(DATA RECORDS Opens)
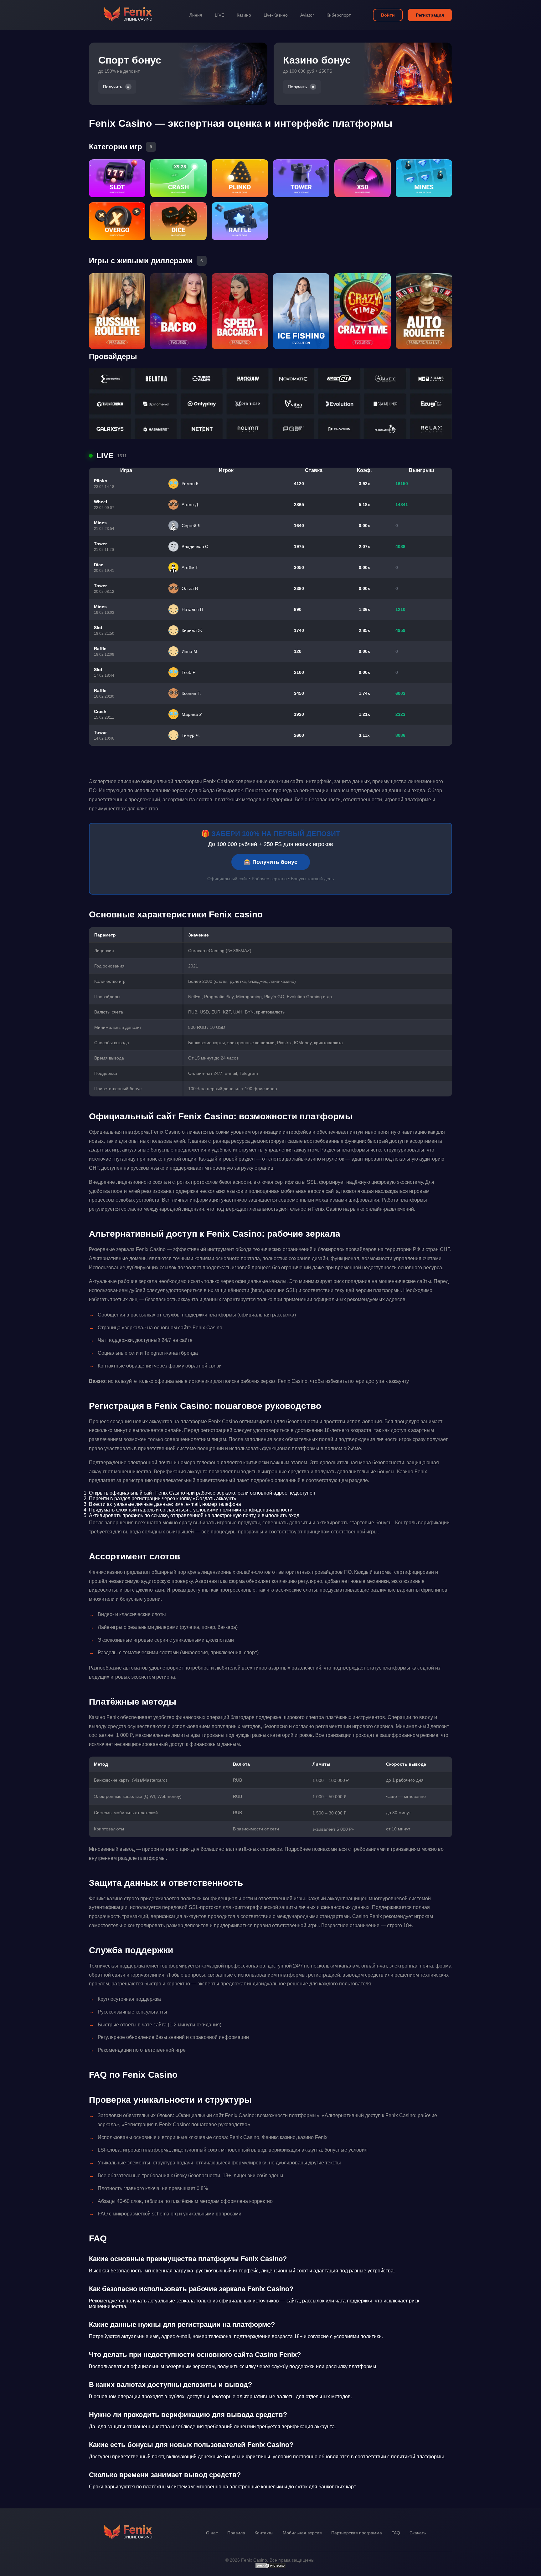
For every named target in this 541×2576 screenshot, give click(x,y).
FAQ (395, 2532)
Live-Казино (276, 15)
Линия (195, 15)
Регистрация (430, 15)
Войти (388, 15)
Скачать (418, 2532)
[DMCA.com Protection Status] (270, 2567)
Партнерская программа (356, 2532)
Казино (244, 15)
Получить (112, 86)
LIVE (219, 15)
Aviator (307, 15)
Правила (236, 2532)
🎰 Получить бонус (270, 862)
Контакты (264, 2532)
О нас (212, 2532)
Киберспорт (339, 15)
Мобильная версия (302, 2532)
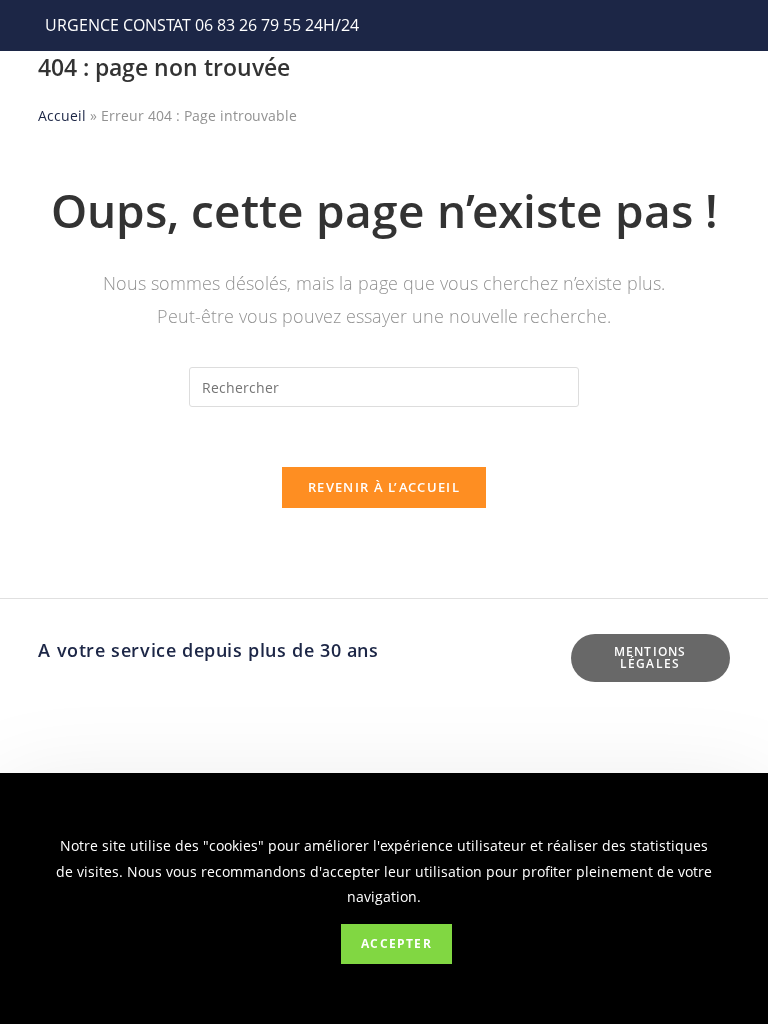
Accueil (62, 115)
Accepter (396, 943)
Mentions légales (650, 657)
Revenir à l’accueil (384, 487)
(DATA RECORDS Closes)
Every record above must be copied exactly, and no picture may appear in the copy.

For every named target in this 541×2576 screenshot, give click(x,y).
FAQ (395, 2532)
Live-Казино (276, 15)
Линия (195, 15)
Регистрация (430, 15)
Войти (388, 15)
Скачать (418, 2532)
[DMCA.com Protection Status] (270, 2567)
Партнерская программа (356, 2532)
Казино (244, 15)
Получить (112, 86)
LIVE (219, 15)
Aviator (307, 15)
Правила (236, 2532)
🎰 Получить бонус (270, 862)
Контакты (264, 2532)
О нас (212, 2532)
Киберспорт (339, 15)
Мобильная версия (302, 2532)
Accueil (62, 115)
Accepter (396, 943)
Mentions légales (650, 657)
Revenir à l’accueil (384, 487)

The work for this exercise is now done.